At the University of Michigan, Hobson started 39 of 49 games for the Wolverines, registering 277 tackles, 15 sacks, 3 fumble recoveries, 4 forced fumbles, 6 passes defensed, and 2 interceptions. His 47 stops for losses placed him third all time in Michigan history behind Curtis Greer and Mark Messner. He was named the 2000 winner of The Roger Zatkoff Award as the team's best linebacker. He entered the NFL draft after his senior year at Michigan.

==Professional career==

After the NFL Scouting Combine listed him as the number 2 out of 34 linebacker prospects, he was selected 53rd overall in the second round by the New York Jets, joining his fellow Michigan teammate B. J. Askew (fullback), also drafted by the Jets in 2003. Hobson lasted five seasons in New York City. In 2006, he registered a career high 100 tackles on 66 solo tackles and 34 assisted tackles and 6 sacks.

Pre-draft measurables
| Height | Weight | Arm length | Hand span | 40-yard dash | 10-yard split | 20-yard split | 20-yard shuttle | Three-cone drill | Vertical jump | Broad jump | Bench press |
| 6 ft 0 in (1.83 m) | 252 lb (114 kg) | 32+1⁄2 in (0.83 m) | 10 in (0.25 m) | 4.82 s | 1.74 s | 2.86 s | 4.33 s | 7.26 s | 33 in (0.84 m) | 9 ft 9 in (2.97 m) | 29 reps |
All values from NFL Combine.

=== NFL statistics ===

| Year | Team | GP | Tackles |  |  |  | Pass Def, | Interceptions |  |  |  |  |
| Total | Solo | Ast | Sack | Int | TDs | Yds | Avg | Lng |
| 2008 | Arizona Cardinals | 1 | 1 | 1 | 0 | 0 | -- | 0 | -- | -- | 0 | -- |
| 2008 | Cincinnati Bengals | 2 | 0 | 0 | 0 | -- | -- | -- | -- | -- | 0 | -- |
| 2007 | New York Jets | 16 | 62 | 48 | 14 | 2 | 4 | -- | -- | -- | 0 | -- |
| 2006 | New York Jets | 16 | 100 | 66 | 34 | 6 | 2 | 1 | 0 | 9 | 9 | 9 |
| 2005 | New York Jets | 16 | 80 | 54 | 26 | 1 | 0 | -- | -- | -- | 0 | -- |
| 2004 | New York Jets | 12 | 45 | 30 | 15 | 0 | 2 | 1 | 0 | 2 | 2 | 2 |
| 2003 | New York Jets | 16 | 56 | 38 | 18 | 2 | 0 | 1 | 0 | 26 | 26 | 26 |

==Philanthropy==

In 2006 Hobson and his wife L’Tesia started the Hobson & Hobson outreach in spring of 2006. They have pledged millions to set up homes abroad including the United States for children and adults with special needs.

==Film entertainment==

Hobson works at Global entertainment, founded in 2010, where he acts as a writer, producer, and director.
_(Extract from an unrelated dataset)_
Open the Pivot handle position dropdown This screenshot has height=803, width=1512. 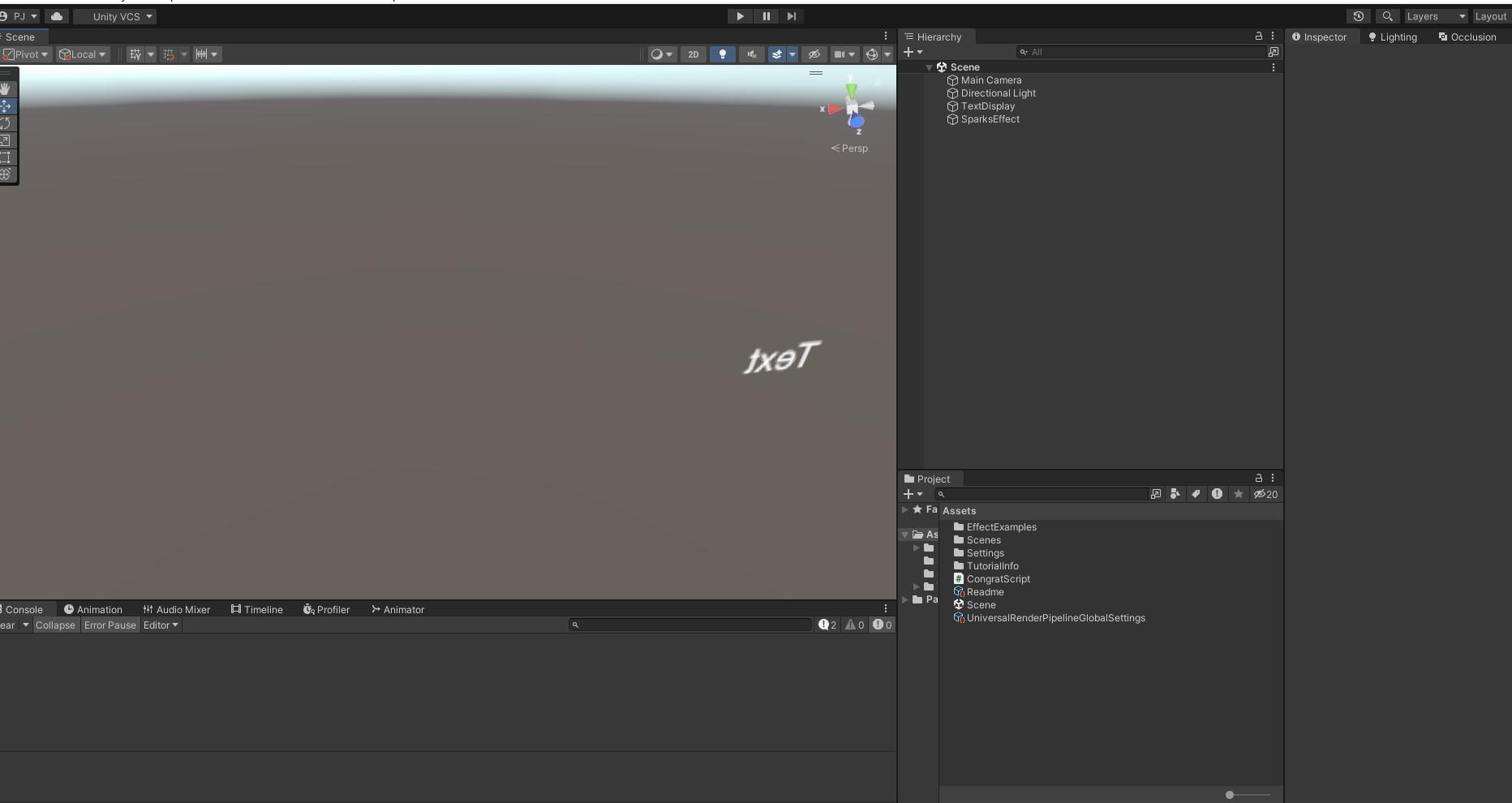tap(27, 54)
He was the Executive Producer for the film “C’mon Man”, released on June 26, 2012. Hobson and his wife continued to work on multiple motion pictures.

==Personal life==

Hobson and his wife, director and film Producer L'tesia Asensio Hobson, reside in London and Beverly Hills. They have seven children.